There is no provision in the law allowing for any following president to repeal that order at will.
Gleason notes in the order, “Plaintiffs maintain that this text only authorizes a president to withdraw lands from disposition; it does not authorize a president to revoke a prior withdrawal. Plaintiffs assert that under the Property Clause of the U.S. Constitution, the authority to revoke a prior withdrawal was not delegated by this statute to the president and thus remains vested solely with Congress.”
She later concludes this is the proper reading of the law, holding that Section 5 of Executive Order 13795 “is unlawful and invalid,” and “hereby vacated.”
After a few weeks to ponder the ruling, Bernhardt announced the suspension of the offshore energy leasing process in an interview with the Wall Street Journal, ahead of possible appellate rulings.
“By the time the court rules, that may be discombobulating to our plan,” Bernhardt said.
Governors of states along the East Coast previously came out opposing offshore energy exploration off their coasts. April 2, the state House of Representatives passed a resolution opposing offshore energy exploration off the Georgia coast, which was supported by every member in every coastal county and every county that borders a coastal county.
An Interior spokesperson told The Hill after the WSJ story broke, “Given the recent court decision, the department is simply evaluating all of its options to determine the best pathway to accomplish the mission entrusted to it by the president.”
Environmental advocates received the news with guarded positivity. Alice Keyes, One Hundred Miles’ vice president of coastal conservation, said it’s necessary to keep up the momentum against the federal offshore leasing plans.
“This issue will not be going away during this administration,” Keyes said. “Since day one, President Trump has prioritized expanding offshore energy development, blind to the needs and best interest of our people.
“Consider the fact that right now we have a 5-year offshore leasing plan effective 2017-2022. Developing the current plan took years, millions of taxpayer dollars and involved hundreds of thousands of citizens, elected officials and organizations.”
She noted the H.R. 48 vote by the state House, opposition of Gov. Brian Kemp to drilling off the Georgia coast, and U.S. Rep. Buddy Carter’s evolution of his position regarding Georgia coastal drilling thanks to opinions voiced by the state House and numerous Georgia municipalities.

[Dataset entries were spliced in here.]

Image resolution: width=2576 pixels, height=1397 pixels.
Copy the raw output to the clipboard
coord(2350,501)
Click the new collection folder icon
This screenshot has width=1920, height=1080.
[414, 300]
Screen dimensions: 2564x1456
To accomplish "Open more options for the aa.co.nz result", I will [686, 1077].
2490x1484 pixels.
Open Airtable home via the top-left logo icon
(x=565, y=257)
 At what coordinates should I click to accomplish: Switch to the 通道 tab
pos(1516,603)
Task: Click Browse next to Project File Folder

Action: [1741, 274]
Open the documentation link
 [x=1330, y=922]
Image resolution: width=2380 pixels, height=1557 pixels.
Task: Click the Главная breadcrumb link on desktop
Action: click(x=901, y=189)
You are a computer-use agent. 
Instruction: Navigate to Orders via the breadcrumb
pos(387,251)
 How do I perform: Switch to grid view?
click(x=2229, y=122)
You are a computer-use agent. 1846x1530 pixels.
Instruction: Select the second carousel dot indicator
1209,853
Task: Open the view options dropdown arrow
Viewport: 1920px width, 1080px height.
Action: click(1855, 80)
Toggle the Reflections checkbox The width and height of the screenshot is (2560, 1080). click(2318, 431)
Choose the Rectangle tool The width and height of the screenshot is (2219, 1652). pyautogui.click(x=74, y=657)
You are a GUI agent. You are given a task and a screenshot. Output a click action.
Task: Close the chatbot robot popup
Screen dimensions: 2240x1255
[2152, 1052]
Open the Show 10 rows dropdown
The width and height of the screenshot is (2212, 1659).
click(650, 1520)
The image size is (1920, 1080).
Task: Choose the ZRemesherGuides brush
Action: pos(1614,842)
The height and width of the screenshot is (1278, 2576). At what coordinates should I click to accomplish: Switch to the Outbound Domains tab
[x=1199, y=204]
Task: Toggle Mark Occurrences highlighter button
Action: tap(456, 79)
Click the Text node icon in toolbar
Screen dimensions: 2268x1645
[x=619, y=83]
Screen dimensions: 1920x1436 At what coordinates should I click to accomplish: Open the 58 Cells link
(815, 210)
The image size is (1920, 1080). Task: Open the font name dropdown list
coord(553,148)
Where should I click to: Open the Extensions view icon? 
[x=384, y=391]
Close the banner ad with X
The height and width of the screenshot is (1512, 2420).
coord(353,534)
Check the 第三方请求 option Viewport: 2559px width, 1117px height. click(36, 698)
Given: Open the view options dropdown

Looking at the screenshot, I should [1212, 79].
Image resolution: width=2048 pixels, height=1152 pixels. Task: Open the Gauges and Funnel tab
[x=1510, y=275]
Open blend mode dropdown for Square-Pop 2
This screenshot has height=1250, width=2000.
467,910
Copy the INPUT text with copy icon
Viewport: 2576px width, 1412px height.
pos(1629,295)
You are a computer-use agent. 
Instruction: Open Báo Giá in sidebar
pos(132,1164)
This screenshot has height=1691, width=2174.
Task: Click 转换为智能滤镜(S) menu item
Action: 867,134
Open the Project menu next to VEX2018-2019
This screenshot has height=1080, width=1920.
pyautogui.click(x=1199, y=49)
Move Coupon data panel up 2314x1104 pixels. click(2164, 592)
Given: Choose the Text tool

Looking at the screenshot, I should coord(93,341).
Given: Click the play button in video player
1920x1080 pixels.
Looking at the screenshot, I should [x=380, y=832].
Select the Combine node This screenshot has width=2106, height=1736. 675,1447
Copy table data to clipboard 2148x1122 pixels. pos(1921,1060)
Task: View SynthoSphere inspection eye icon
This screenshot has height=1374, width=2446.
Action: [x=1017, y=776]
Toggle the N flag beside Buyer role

“All of these developments are a testament to the power of our coastal community when we stand together — united with our East Coast brothers and sisters,” Keyes said.
David Kyler of Center for a Sustainable Coast said court decisions have been helpful, but offshore drilling can’t be justified in the public interest.
“Too little need, too much risk,” Kyler said. “The only beneficiaries — if there are any at all — might be those who profit from the export of U.S. oil, and that will depend on very tenuous demand, price and cost of spill cleanups.”
Kyler added that the price and availability of clean energy technology have become so favorable and conversion to it preferable, that fossil fuels are less attractive.